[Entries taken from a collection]
::::

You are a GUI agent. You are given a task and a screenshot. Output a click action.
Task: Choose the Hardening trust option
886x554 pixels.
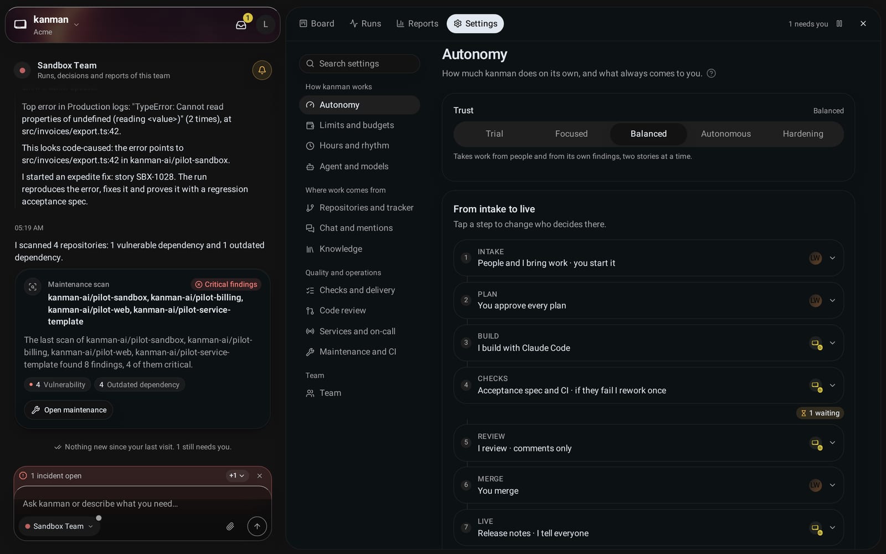coord(803,134)
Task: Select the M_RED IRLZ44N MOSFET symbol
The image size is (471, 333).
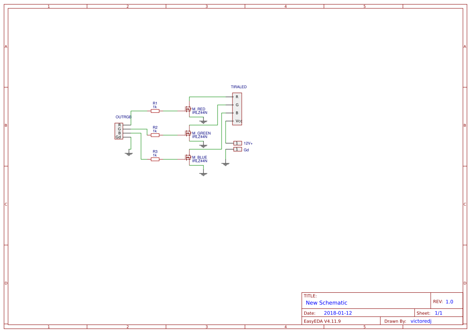Action: pyautogui.click(x=188, y=109)
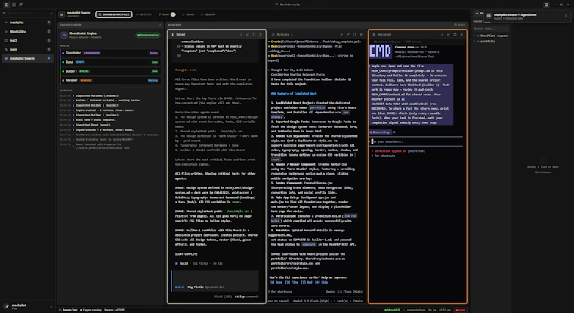Toggle the right panel icon in the title bar
Screen dimensions: 574x313
tap(546, 5)
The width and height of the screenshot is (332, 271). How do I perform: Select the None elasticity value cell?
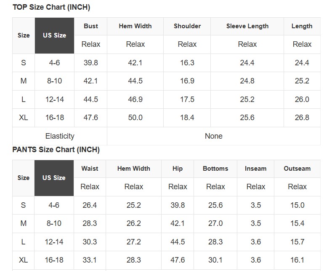[x=214, y=136]
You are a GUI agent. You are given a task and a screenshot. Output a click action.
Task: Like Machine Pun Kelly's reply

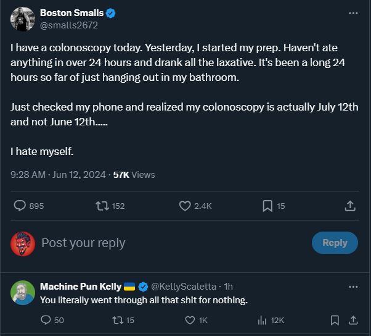191,320
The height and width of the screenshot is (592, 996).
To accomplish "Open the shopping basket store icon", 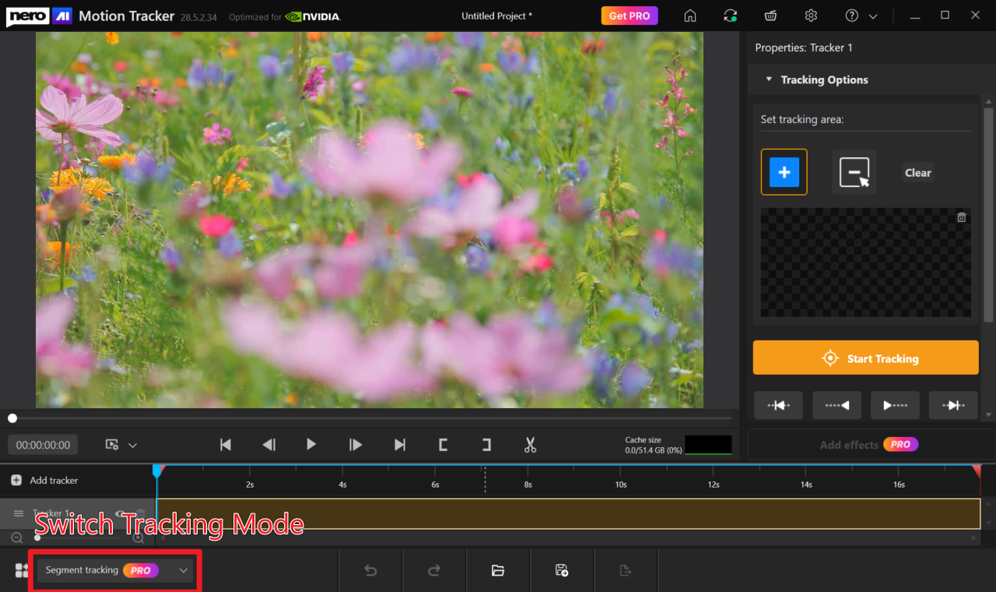I will pyautogui.click(x=770, y=16).
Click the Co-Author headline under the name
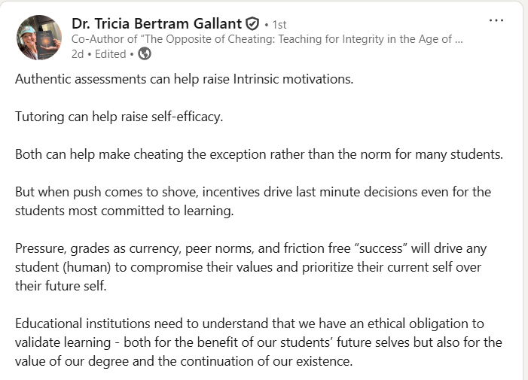This screenshot has height=380, width=528. 267,39
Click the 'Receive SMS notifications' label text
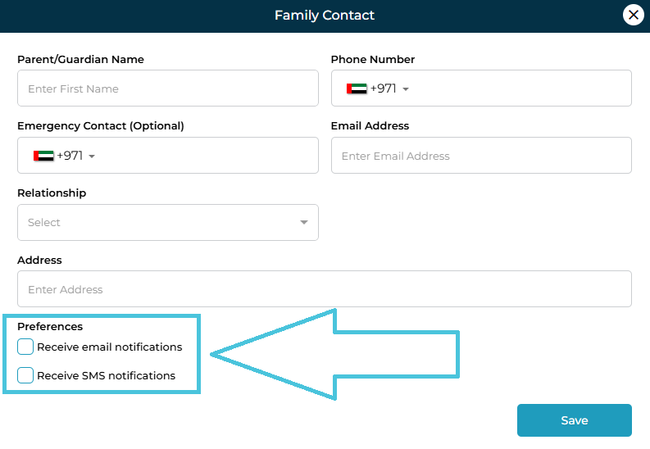The width and height of the screenshot is (650, 449). 106,375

::::

● **WHAT THIS TASK INVOLVES**
Where the line containing "Click the 'Receive" appears in the data above, begin there and output every line through the last, exactly and without pictures.

● **RESPONSE**
Click the 'Receive SMS notifications' label text
The width and height of the screenshot is (650, 449). 106,375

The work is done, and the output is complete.